Events in the year 2026 in Burkina Faso.

== Incumbents ==

- President: Ibrahim Traoré
- Prime Minister: Jean Emmanuel Ouédraogo
- President of the Patriotic Movement for Safeguard and Restoration: Ibrahim Traoré

== Events ==
=== January ===
- 1 January –
  - The government bans US nationals from the country.
  - An initiative to digitalize the justice system is announced.
- 5 January – The government announces that it had foiled a coup plot.
- 10 January – Former government minister Yolande Viviane Compaoré is found murdered inside her residence in Ouagadougou.
- 17–18 January – Eleven police officers are killed in an attack on a police detachment in Balga, Gourma Province, Est Region. The JNIM claims responsibility.
- 20 January – Former president Paul-Henri Sandaogo Damiba is extradited from Togo to face charges of plotting a coup.
- 27 January – The Transitional National Assembly unanimously ratifies the Vienna Convention on Civil Liability for Nuclear Damage.
- 29 January – The military government dissolves all political parties and repealed the laws governing them, transferring party assets to the state following a decree approved by the council of ministers.

=== February ===

- 14 February – JNIM militants kill seven Ghanaian tomato traders in an attack on Titao, Loroum Province.
- 22 February – JNIM militants kill four people in an attack on Manni.

=== March ===
- 15 March – JNIM militants kill 12 people in an attack on Dourtenga.

=== April ===
- 15 April – The government announces the dissolution of 118 associations and civil society groups.
- 22 April – JNIM militants attack a military base in Bagmoussa, Koulpelogo, killing 28 soldiers and militiamen.
- 24 April – The government creates a new military reserve, with the goal of training 100,000 reservists by the end of the year.

=== May ===
- 5 May –
  - The government bans TV5Monde broadcasts, accusing it of disinformation and glorification of terrorism.
  - The government announces the dissolution of 205 associations and civil society groups.
- 26 May – Mohamed Kindo, a prominent Muslim preacher, is arrested by the government for criticising a new law that regulates religious practices, triggering protests in Ouagadougou.

=== June ===

- 26 June – The government breaks off diplomatic relations with France, with the decision taking immediate effect after a government review of bilateral ties.

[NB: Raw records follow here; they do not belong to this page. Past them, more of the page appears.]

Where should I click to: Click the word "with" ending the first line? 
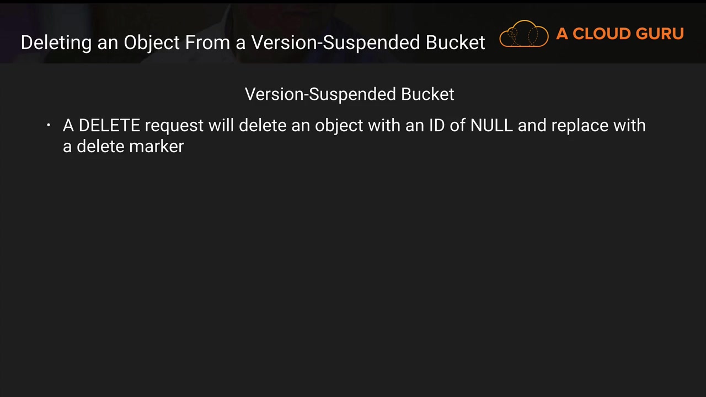click(630, 126)
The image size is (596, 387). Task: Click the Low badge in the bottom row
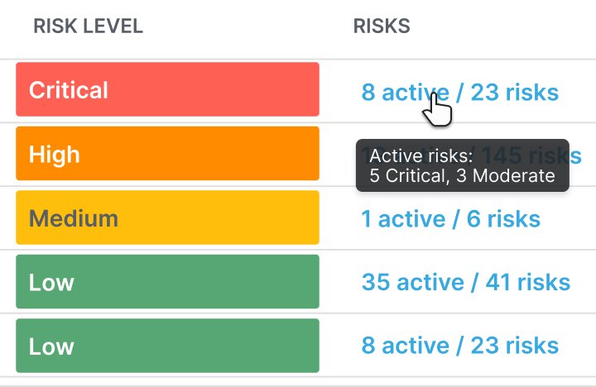click(167, 346)
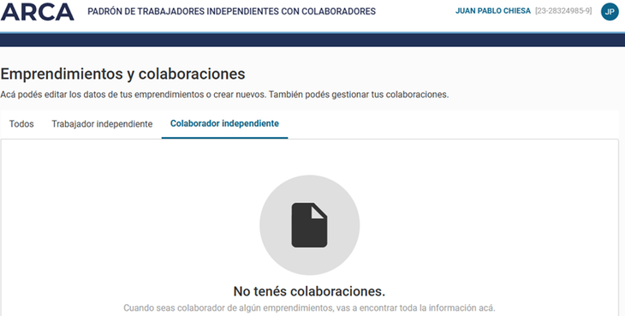Click empty tab strip right of Colaborador independiente
The image size is (625, 316).
(x=452, y=124)
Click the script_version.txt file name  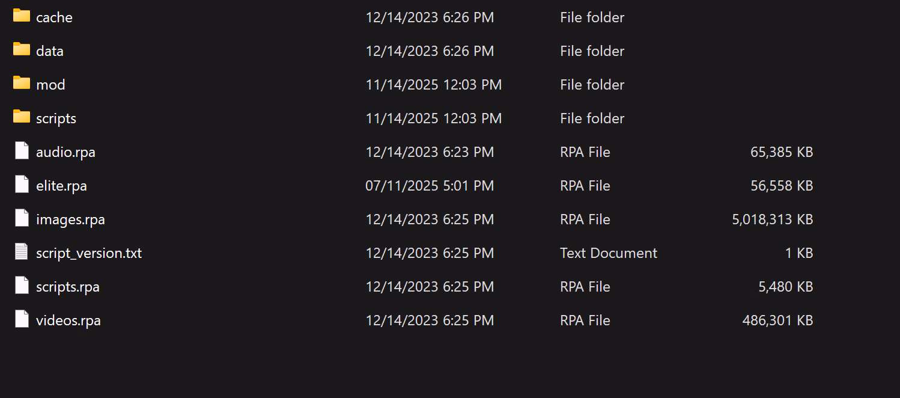(89, 253)
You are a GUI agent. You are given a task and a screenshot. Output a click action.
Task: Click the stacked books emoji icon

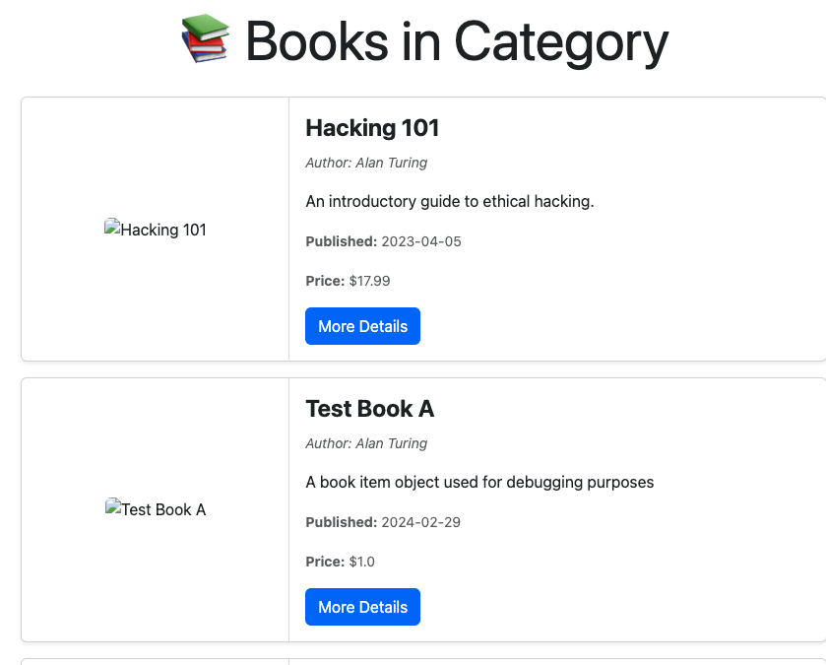click(x=205, y=38)
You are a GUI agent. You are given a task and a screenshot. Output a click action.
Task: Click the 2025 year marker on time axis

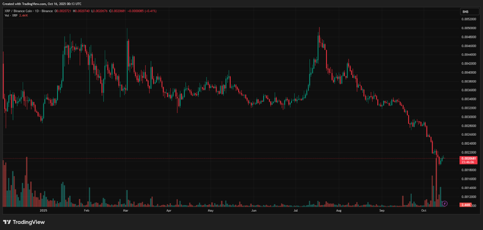pyautogui.click(x=44, y=211)
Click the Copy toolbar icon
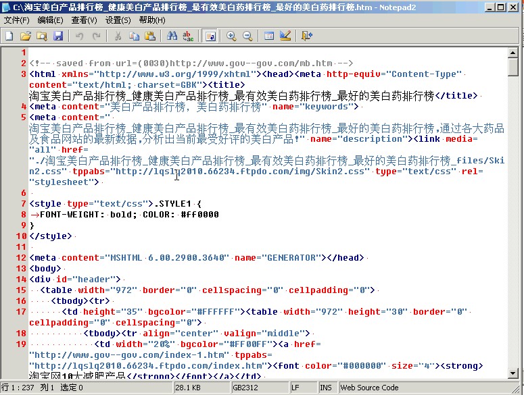Screen dimensions: 524x395 134,36
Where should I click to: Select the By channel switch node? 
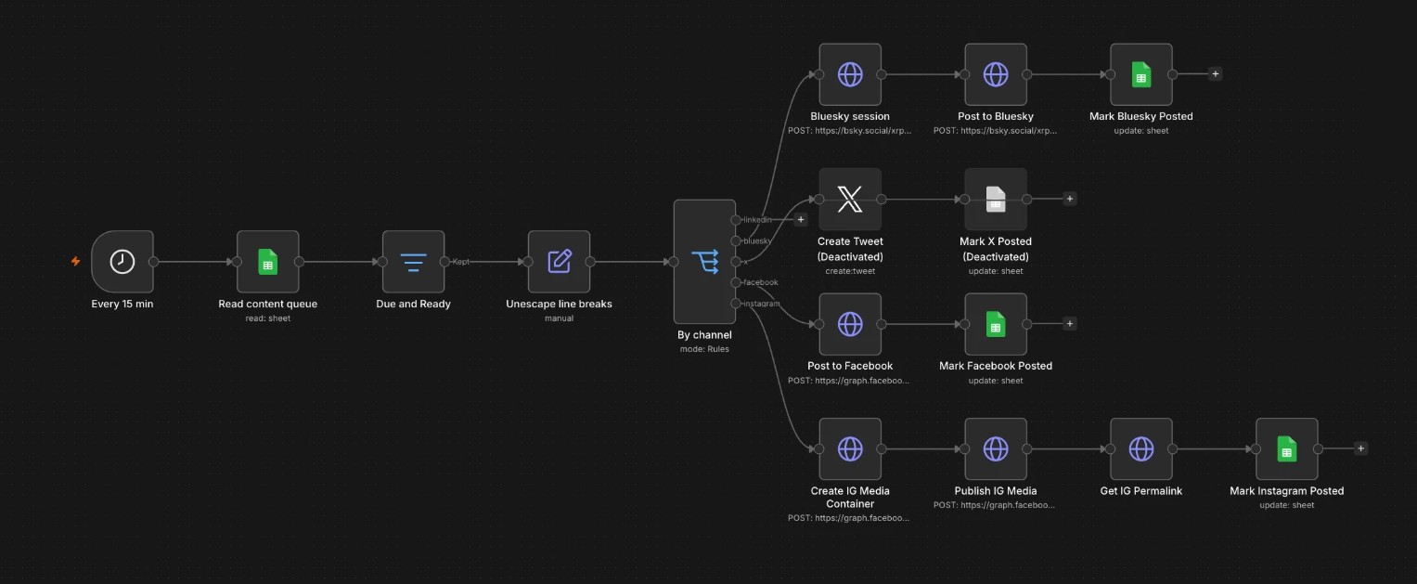pyautogui.click(x=704, y=262)
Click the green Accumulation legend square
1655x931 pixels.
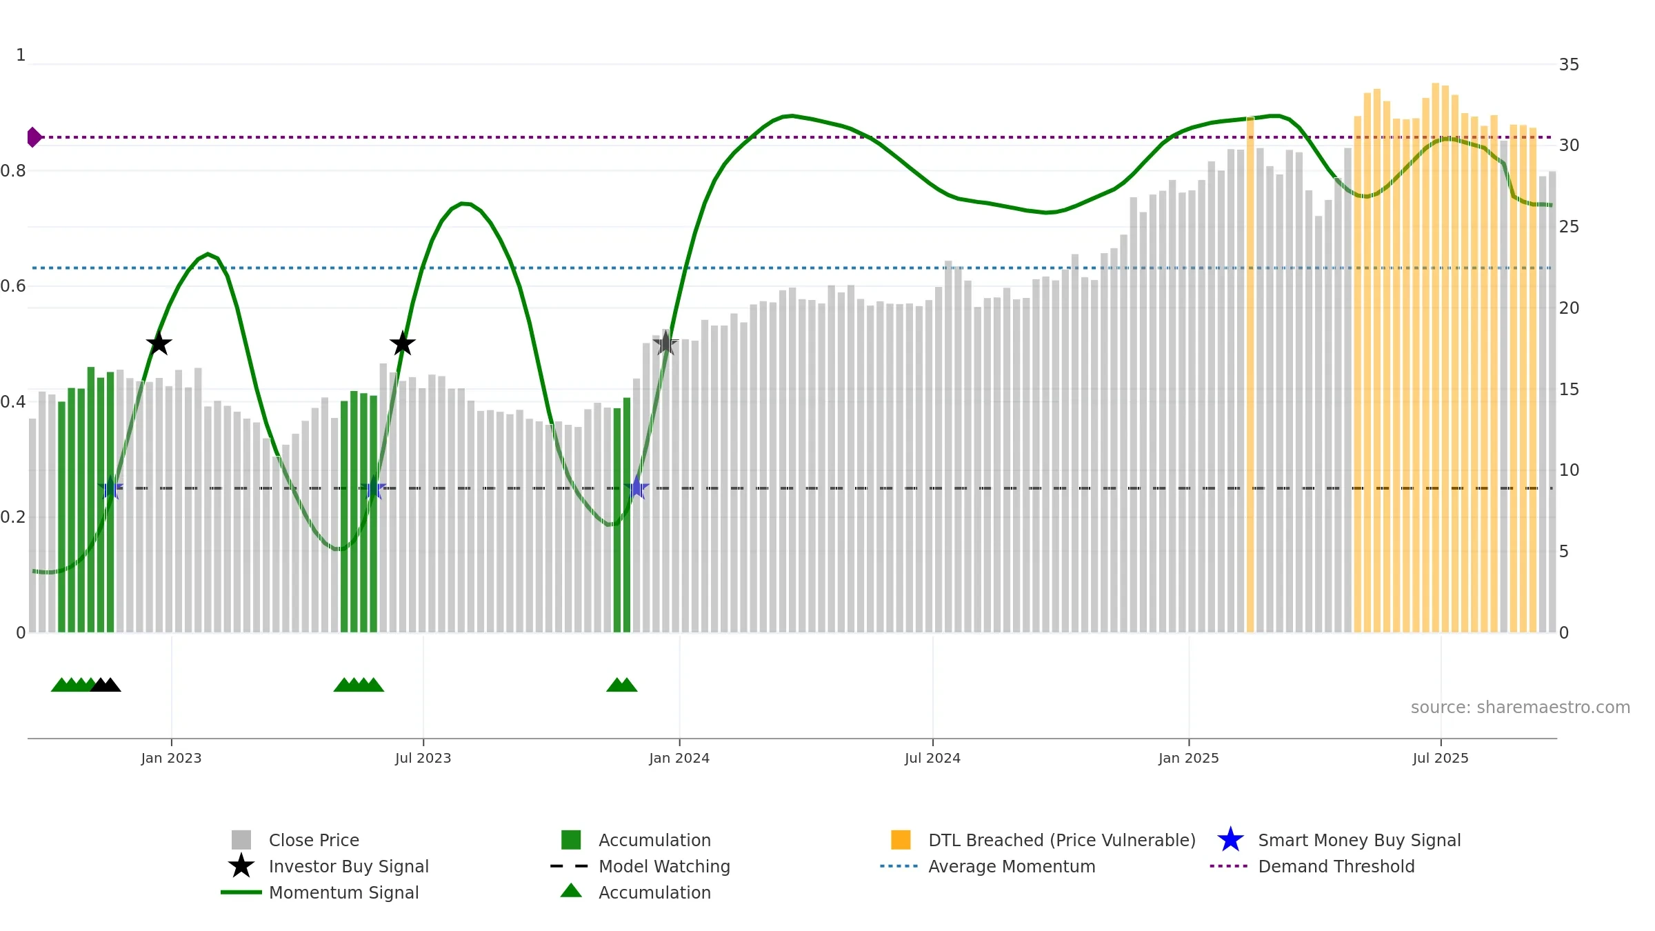(571, 840)
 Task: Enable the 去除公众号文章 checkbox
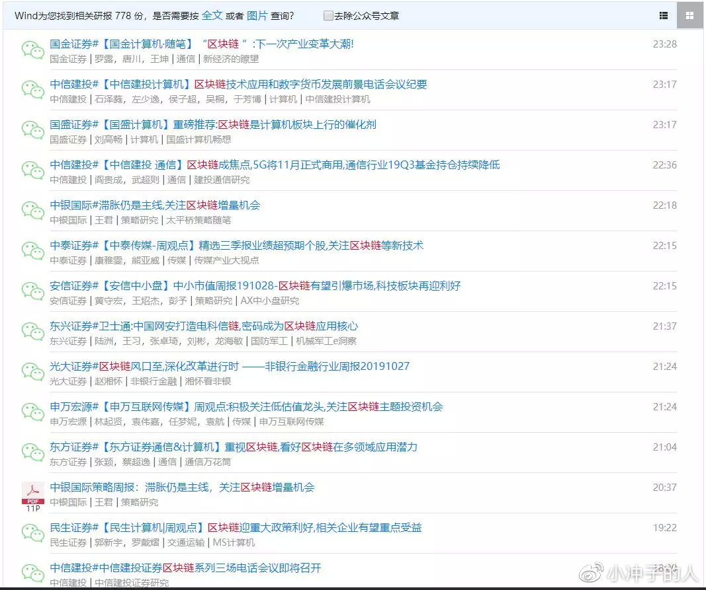pyautogui.click(x=328, y=16)
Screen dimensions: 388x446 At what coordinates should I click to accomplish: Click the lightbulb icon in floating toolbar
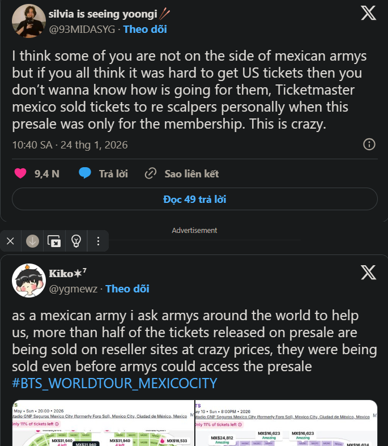tap(76, 241)
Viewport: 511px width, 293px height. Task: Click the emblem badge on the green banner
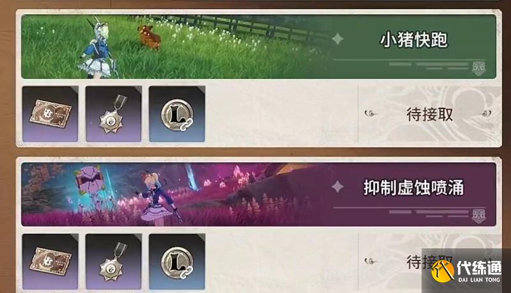pos(478,68)
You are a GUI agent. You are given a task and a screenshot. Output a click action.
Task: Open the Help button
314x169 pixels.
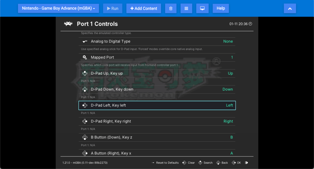pyautogui.click(x=221, y=8)
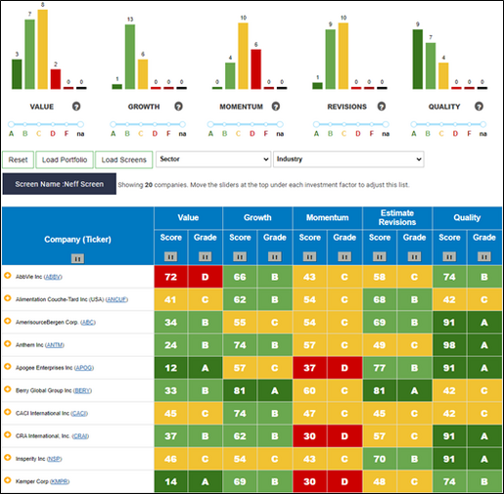The height and width of the screenshot is (494, 504).
Task: Open the Industry dropdown
Action: pyautogui.click(x=348, y=159)
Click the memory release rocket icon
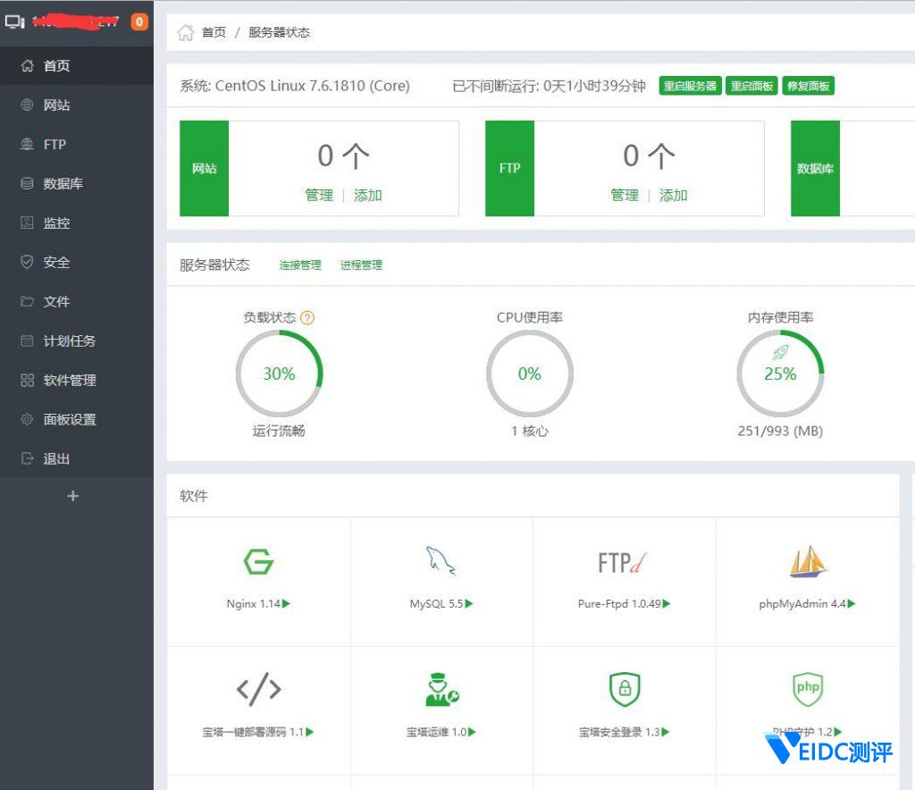The image size is (915, 790). point(780,353)
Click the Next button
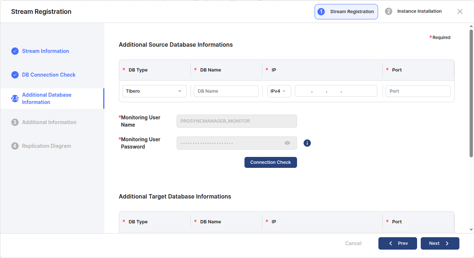Viewport: 474px width, 258px height. (x=440, y=243)
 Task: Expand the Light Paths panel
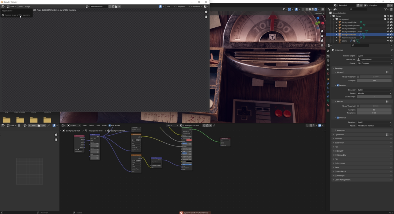(339, 135)
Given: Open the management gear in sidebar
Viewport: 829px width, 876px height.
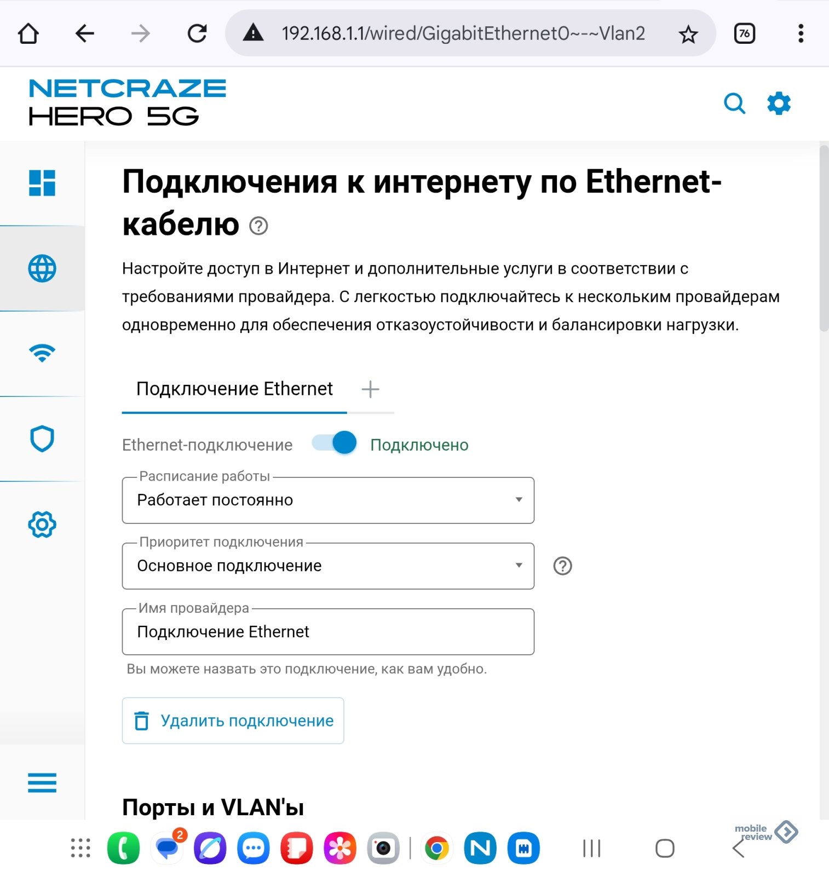Looking at the screenshot, I should (42, 525).
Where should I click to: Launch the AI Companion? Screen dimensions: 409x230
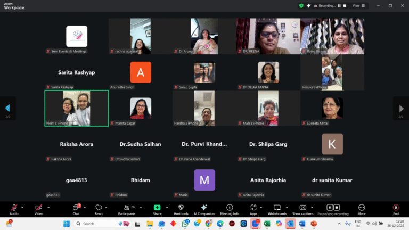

== Art and entertainment ==
- List of Burkinabé submissions for the Academy Award for Best International Feature Film

==Holidays==

Source:

- 1 January – New Year's Day
- 3 January – Revolution Day
- 8 March – International Women's Day
- 30 March – Korité
- 21 April – Easter Monday
- 1 May – Labour Day
- 29 May – Ascension Day
- 6 June – Tabaski
- 5 July – Tamkharit
- 5 August – Independence Day
- 15 August – Assumption Day
- 4 September – The Prophet's Birthday
- 31 October – Martyrs' Day
- 1 November – All Saints' Day
- 11 December – Proclamation of Independence Day
- 25 December – Christmas Day

==Deaths==

- 25 May – Honoré Traoré, 68, general, head of state (2014)
- 25 May – Ben Aziz Zagré, 27, footballer (Kaisar, Shinnik Yaroslavl, national team)
- 27 June – Dramane Yaméogo, politician, minister of justice (2012–2014).